Pero en medio de la ironía y la generalizada sinceridad del grupo, algunos de sus componentes vivirán momentos duros y delicados, ante los que el conjunto de amigos deberán responder.
Esa es, en líneas generales, la principal característica de una película que transmite autenticidad y cotidianeidad en sus fotogramas y que, más allá de desarrollarse entre un conjunto de hombres homosexuales, de lo que habla es del derecho que todo ser humano tiene a ser feliz.
Afortunadamente, el entorno donde están ubicados permite ya dejar de lado el terrible eco del SIDA o el rechazo familiar.

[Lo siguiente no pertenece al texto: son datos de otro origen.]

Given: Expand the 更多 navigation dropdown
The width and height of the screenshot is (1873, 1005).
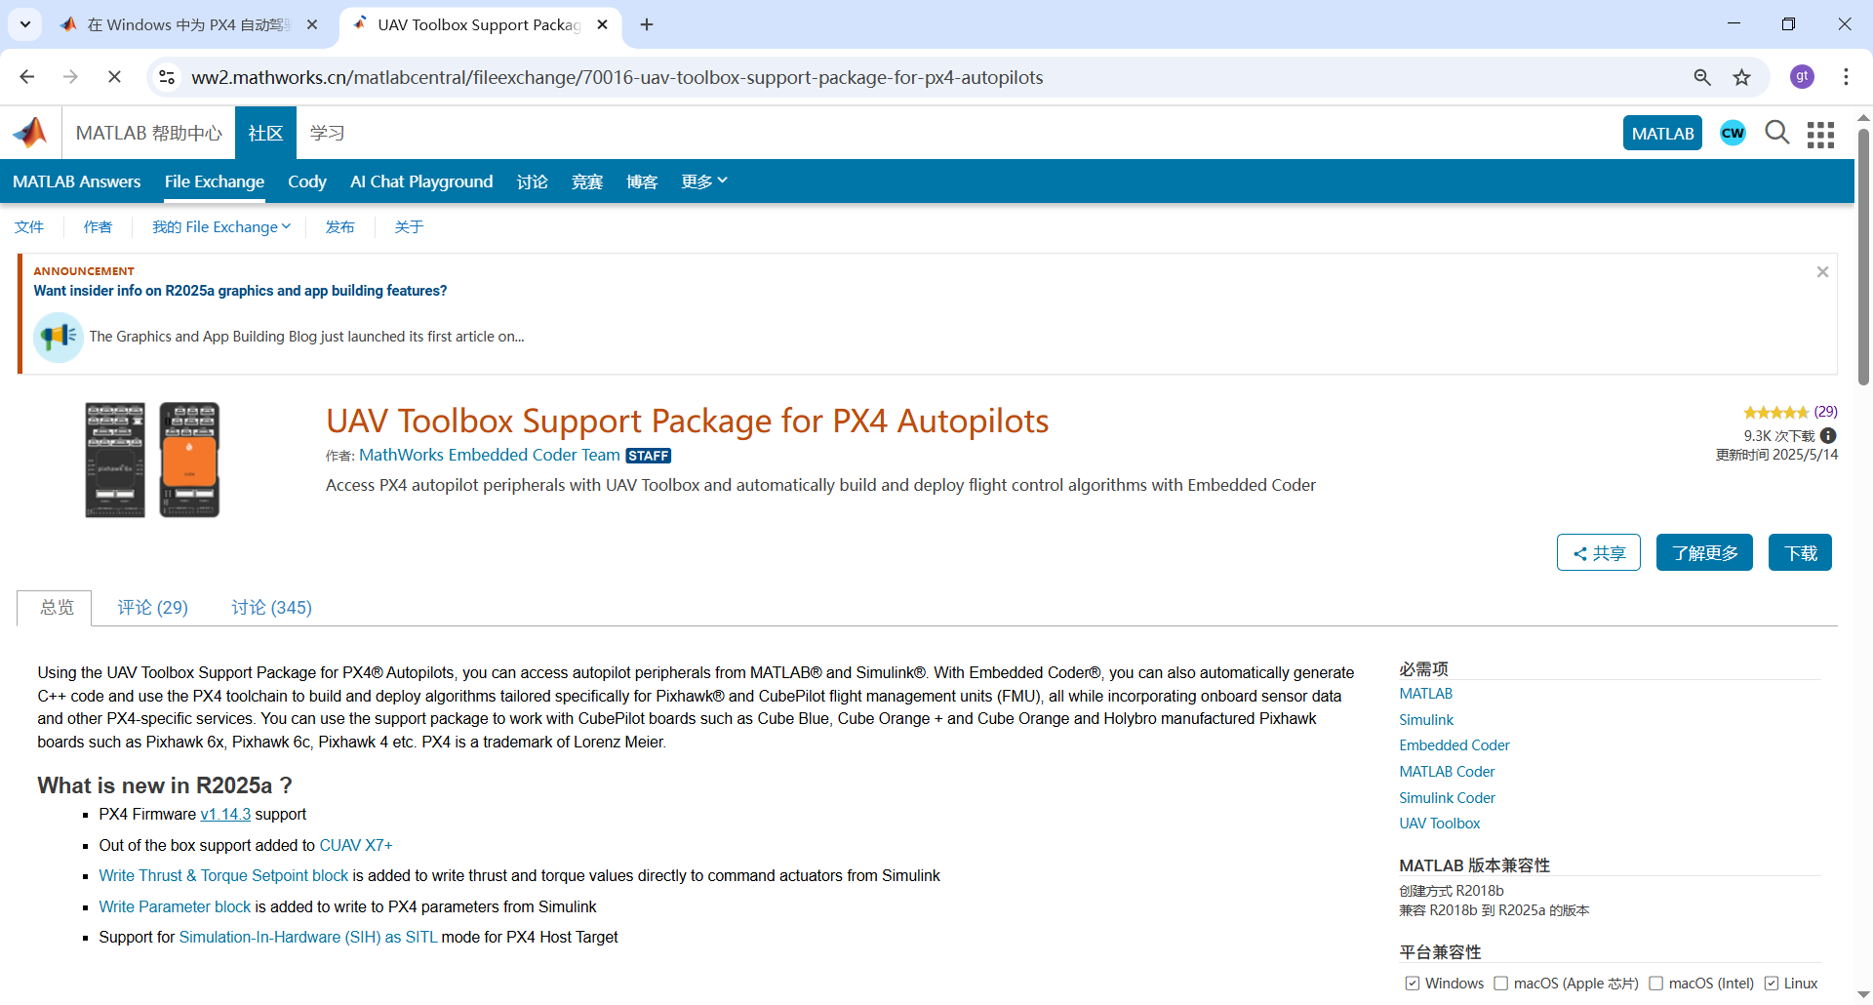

En este sentido, la batalla está ganada, no así la guerra.
Ahora deben afrontar la de la vida.
Esta propia condición gay de todos ellos es la que crea el rasgo más inquietante que se deduce de su andadura vital; el miedo a la soledad o al amor no correspondido, que se expresa con un notable sentido de la melancolía.
Este rasgo tendrá su plena expresión a partir de la secuencia del funeral de Jack –al que acudirán todos sus amigos vistiendo las estridentes camisetas playeras que a él le gustaba lucir-, y en donde la cámara del realizador –acompañada por el evocador sonido musical de The Carpenters-, nos llevará a recorrer el estado emocional de todos los muchachos que deberían acudir a la celebración del “Hombre Púrpura” –la discreta y fiel pareja de Jack-.
El epílogo del film transcurre unos meses después, cuando Dennis decida marcharse para probar fortuna como fotógrafo de prensa.
En el club y lugar de reunión de siempre, sus amigos han improvisado una exposición de las imágenes que con el paso de los años el homenajeado ha venido elaborando a ellos mismos.
El ambiente es alegre –aparentemente-, pero un hálito de tristeza lo envuelve, mientras la cámara se centra en las fotografías, tomando el punto de vista del joven Kevin.
Con sus breves y emotivas palabras describirá lo que sus amigos han supuesto para su desarrollo como persona, dando paso –nuevamente con la música de The Carpenters a un plano fijo de la imagen en la que todos ellos se reunieron en una ocasión.
Un recuerdo que ya es parte del pasado y que quizá jamás volverá a repetirse.
Puede que con ello llegue su madurez existencial, pero la melancolía que desprenden sus imágenes hablan de esa pérdida de una determinada felicidad, y es mérito de su director y su espléndido “cast”, que ese sentimiento trascienda el mero estereotipo –que en ocasiones llega a bordear-, y transmita una sensación de verdad en el espectador.

“Dedicada a Mauro, Juan José, Rodolfo, Alvaro (RIP), Mauricio, July, Harry (RIP), y todos los demás que fueron mi club en los años de mi movida”.